Tak wyszło, że na umowę pracowałam 2,5 roku, a pozostałe miejsca to staże. Najgorsze, że nie miałam tam wielu konkretnych obowiązków i one kompletnie nic nie wnoszą. Pracodawcy na rozmowach dziwią się, że stanowiska na tych stażach są podobne i nie rozumieją po co w nich uczestniczyłam skoro takich obowiązków można się nauczyć nawet w tydzień. Szczerze to sama nie rozumiem i gdybym miała cofnąć czas to na dwa z tych czterech nigdy bym nie poszła, lub szybko zrezygnowała, bo do niczego mi się nie przydały. Nie wiem teraz jak z tego wybrnąć. Najchętniej bym to wywaliła z CV ale wtedy zostałoby tylko kilka miejsc i luki w CV. Co byście zrobili na moim miejscu?
Pozostawili luki w CV.
CV pisze się pod konkretne ogłoszenia. W razie pytań zawsze możesz odpowiedzieć wymijająco w stylu:
"Jestem lojalnym pracownikiem i mam w zwyczaju mówić albo dobrze, albo wcale o poprzednich miejscach pracy/odbywanych staży. Więc jeśli firma X, Y, czy Z swoją działalnością lub bezpośrednio wobec mnie nie pozwala na choć jedno dobre słowo, to wolę nie wpisywać ich w swoje CV. Po prostu nie chcę się z takimi firmami identyfikować w przeciwieństwie do Państwa Firmy, którą (będąc mądrzejsza o doświadczenie) wybrałam w pełni świadomie, bo też chciałabym być częścią waszej zawodowej rodziny, bo macie opinię profesjonalistów z pasją. I to jest coś wspaniałego, czego szukam i co chcę współtworzyć."
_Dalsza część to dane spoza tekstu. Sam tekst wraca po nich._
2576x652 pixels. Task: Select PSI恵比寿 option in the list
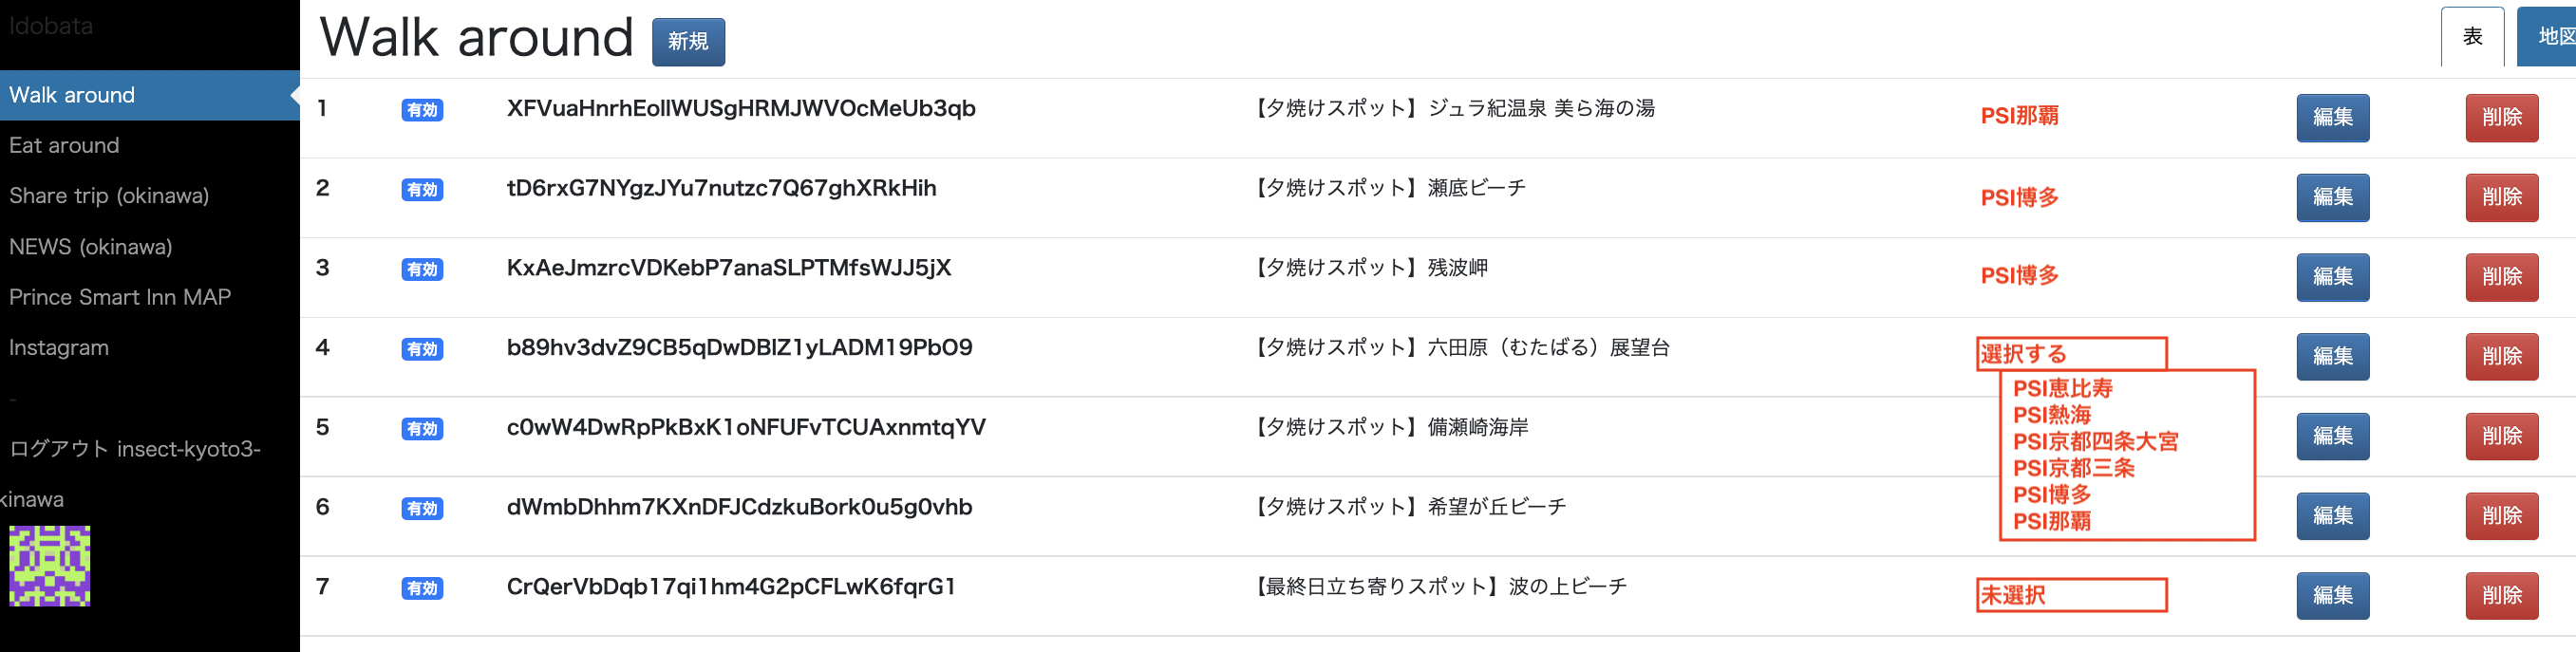click(2062, 388)
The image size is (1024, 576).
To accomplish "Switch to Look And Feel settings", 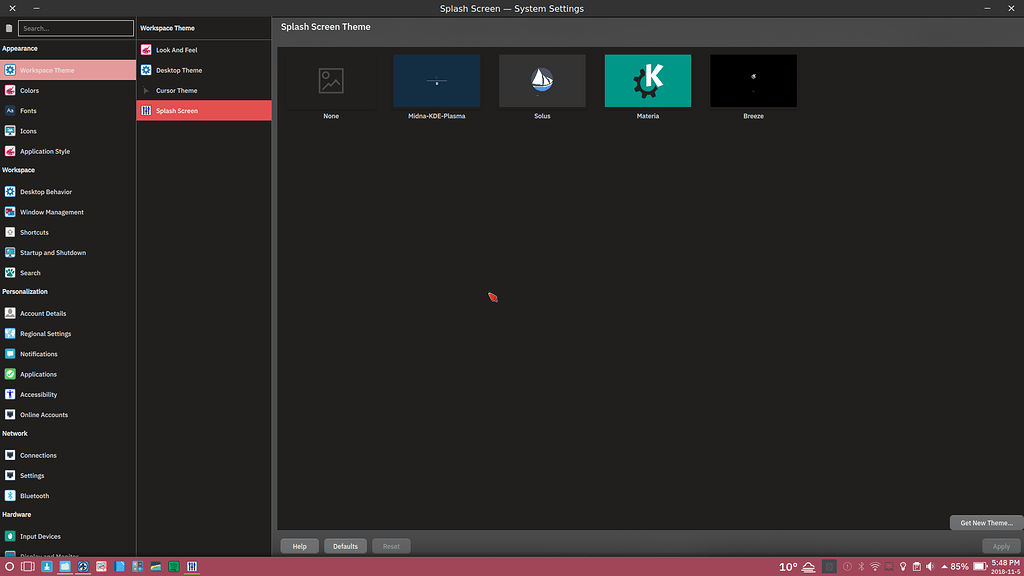I will coord(175,49).
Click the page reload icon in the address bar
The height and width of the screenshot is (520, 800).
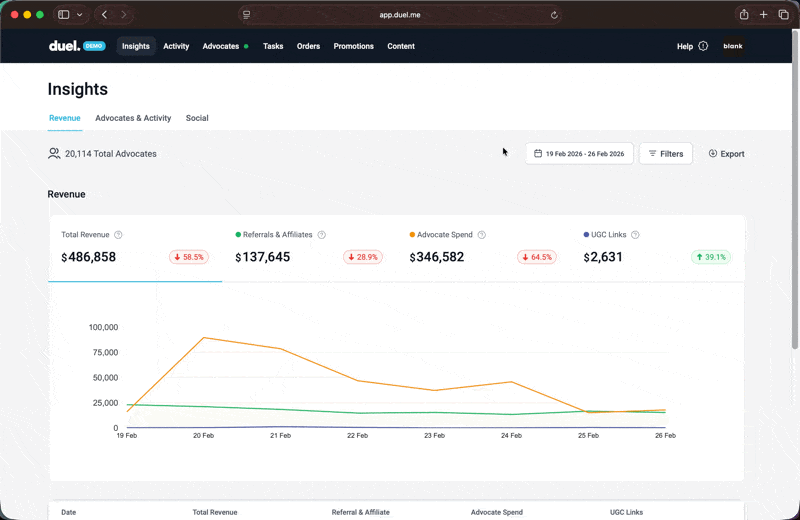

I tu możesz błysnąć wartościami danej firmy, które pewnie gdzieś tam stronie internetowej przeczytasz.
Kłamstwo ma krótkie nóżki, możesz jedynie mieć wytłumaczenie na te staże... trafisz na takiego pracodawcę, dla ktorego nie będzie to tak istotne, a to co teraz potrafisz i jak wypadniesz na rozmowie kwalifikacyjnej.